49. The method of claim 48, wherein the at least one cardiac connexin is Cx43, Cx40, or Cx45.

50. The method of claim 41, wherein the pacemaker ion channel is at least one of (a) a hyperpolarization-activated, cyclic nucleotide-gated (HCN) ion channel or a mutant or chimera thereof, and (b) a MiRP1 beta subunit.

51. A method of treating a disorder associated with an impaired conduction in a subject's heart comprising: (a) transfecting a cell with a nucleic acid encoding a sodium channel, wherein the cell functionally expresses the sodium channel; (b) growing the transfected cell into a tract of cells having a first end and a second end, wherein the cells are physically interconnected via electrically conductive gap junctions; (c) selecting a first site and a second site in the heart between which sites conduction is impaired; and (d) so as to allow the conduction of a pacemaker and/or electrical signal/current across the tract between the two sites and thereby treat the subject.

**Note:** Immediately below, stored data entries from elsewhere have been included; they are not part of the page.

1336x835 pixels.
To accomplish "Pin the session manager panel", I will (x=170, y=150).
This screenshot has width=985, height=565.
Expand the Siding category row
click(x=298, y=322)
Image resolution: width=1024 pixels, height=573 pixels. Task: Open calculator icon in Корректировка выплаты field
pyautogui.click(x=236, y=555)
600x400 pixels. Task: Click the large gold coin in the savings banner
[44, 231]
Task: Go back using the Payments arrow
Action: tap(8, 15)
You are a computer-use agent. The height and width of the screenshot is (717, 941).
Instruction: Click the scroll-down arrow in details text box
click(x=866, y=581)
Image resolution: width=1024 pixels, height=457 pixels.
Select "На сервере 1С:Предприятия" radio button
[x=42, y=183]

52. A method of treating a disorder associated with an impaired conduction and impaired sinus node activity in a subject's heart comprising: (a) transfecting a cell with at least one nucleic acid encoding a sodium channel and a pacemaker ion channel, wherein the cell functionally expresses the sodium channel and the pacemaker ion channel; (b) growing the transfected cell into a tract of cells having a first end and a second end, wherein the cells are physically interconnected via electrically conductive gap junctions; (c) selecting a first site in the left atrium of the heart and a second site, between which sites conduction is impaired; and (d) attaching the first end of the tract to the first site and the second end of the tract to the second site; so as to allow the propagation of a pacemaker and/or electrical signal/current generated by the sinus node and/or tract of cells between the two sites and thereby treat the subject.

53. The method of claim 51 or 52, wherein the cells are human adult mesenchymal stem cells or human embryonic stem cells, wherein said cells are substantially incapable of differentiation.

54. The method of claim 51 or 52, further comprising transfecting the cells with, and expressing therein, at least one nucleic acid encoding one or more of at least one connexin, an alpha subunit with accessory subunits of an L-type calcium channel, or an alpha subunit with or without accessory subunits of the potassium channel, so as to change the voltage-time course of repolarization and/or refractoriness of the heart.

55. The method of claim 52, wherein the pacemaker ion channel is at least one of (a) a hyperpolarization-activated, cyclic nucleotide-gated (HCN) ion channel or a mutant or chimera thereof, and (b) a MiRP1 beta subunit.

56. An atrioventricular bypass tract made by growing mesenchymal stem cells into a strip with two ends and transfecting the mesenchymal stems cells with a nucleic acid encoding as a sodium channel so that the mesenchymal stem cells functionally express the sodium channel, wherein the strip can be attached to a heart so as to create a tract between an atrium of the heart and a ventricle of the heart, which tract is capable of propagating electrical signals.